- Problem description: In this exercise, print only the lines of the records below from the one with "Task: Go to the 履歴 tab" through the one with "You are a computer-use", inclusive. Pictures are not part of the copy.

- Exercise data:
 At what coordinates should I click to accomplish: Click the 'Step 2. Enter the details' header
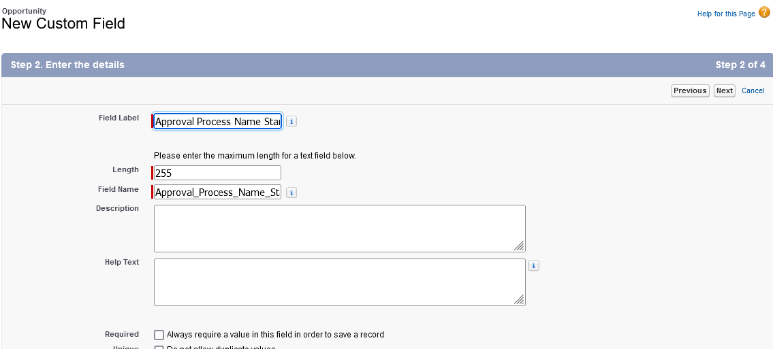[x=67, y=65]
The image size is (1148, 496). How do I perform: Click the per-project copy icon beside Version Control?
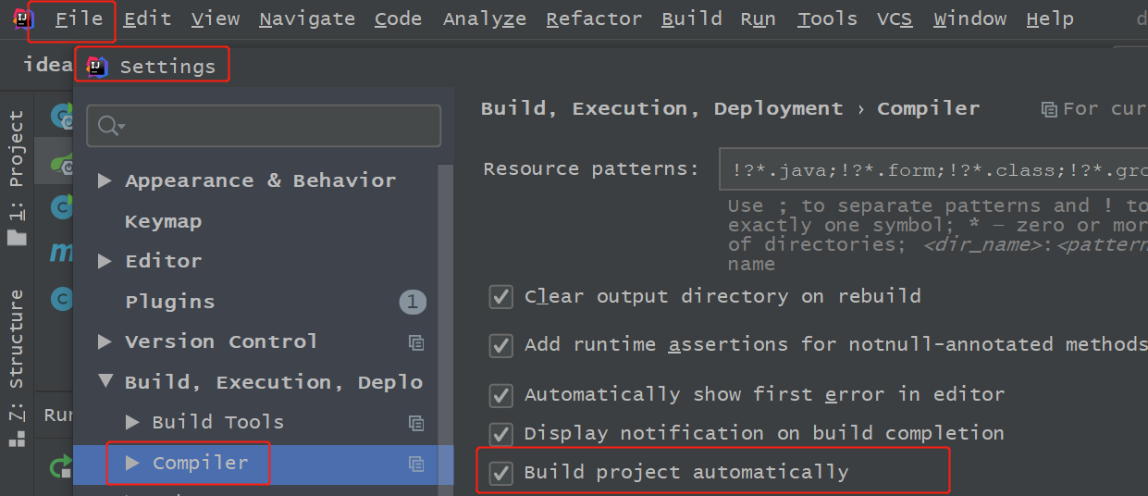click(x=416, y=342)
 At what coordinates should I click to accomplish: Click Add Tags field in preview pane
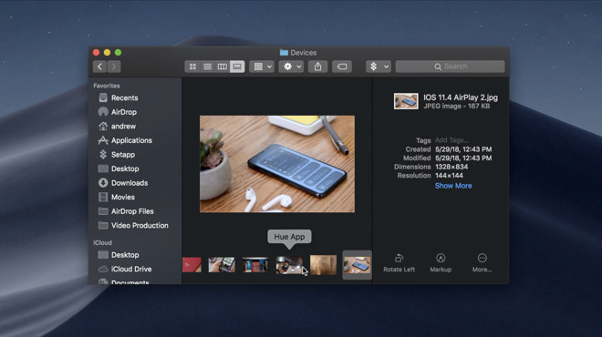pos(452,140)
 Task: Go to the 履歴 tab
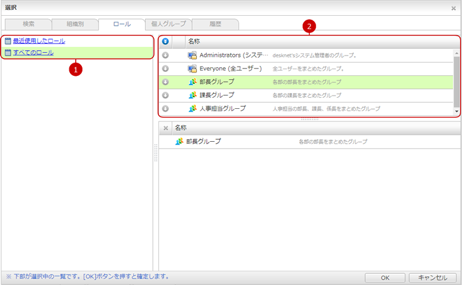click(x=215, y=24)
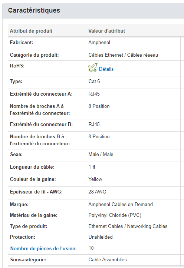Click RJ45 value for connecteur A

pos(94,94)
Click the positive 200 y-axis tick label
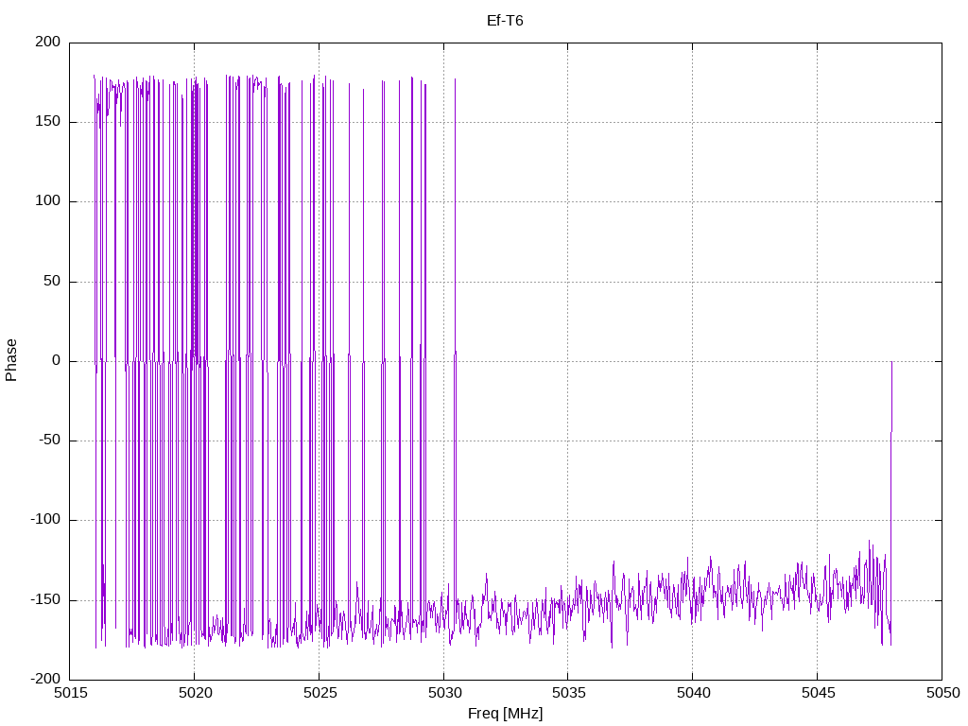The height and width of the screenshot is (726, 968). tap(50, 43)
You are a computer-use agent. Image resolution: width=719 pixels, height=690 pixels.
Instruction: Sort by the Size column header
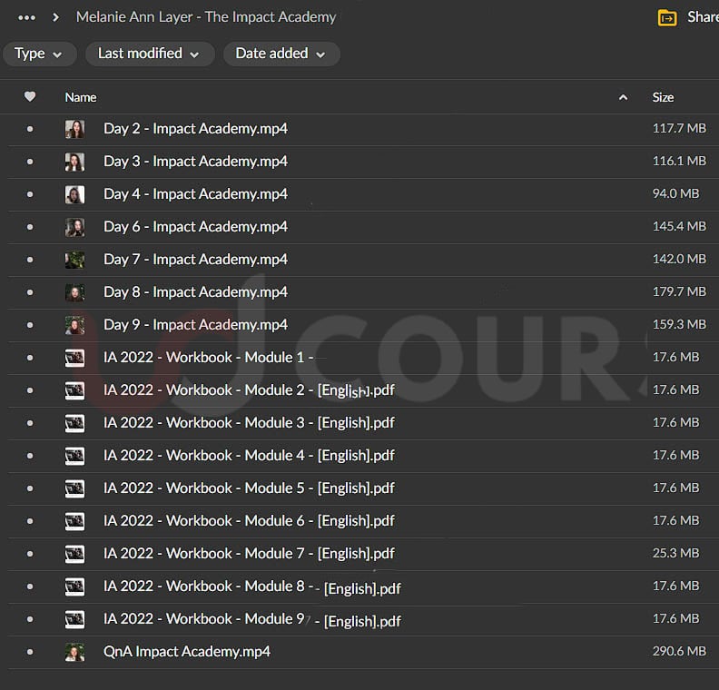tap(663, 97)
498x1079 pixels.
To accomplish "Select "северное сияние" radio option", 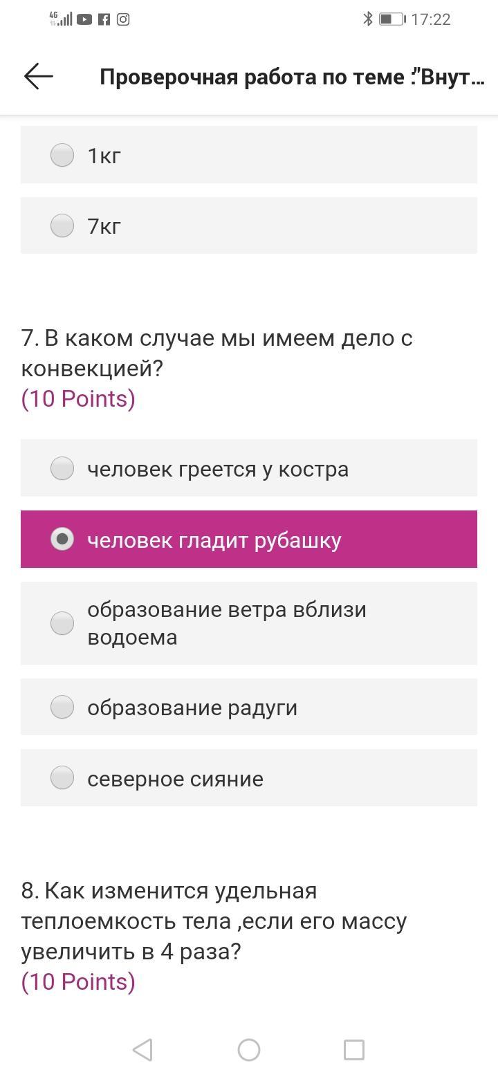I will coord(62,777).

- Task result:
 Task: Go to the 履歴 tab
click(x=215, y=24)
Click RJ45 value for connecteur A

pos(94,94)
Click the positive 200 y-axis tick label
The height and width of the screenshot is (726, 968). tap(50, 43)
You are a computer-use agent. Image resolution: width=719 pixels, height=690 pixels.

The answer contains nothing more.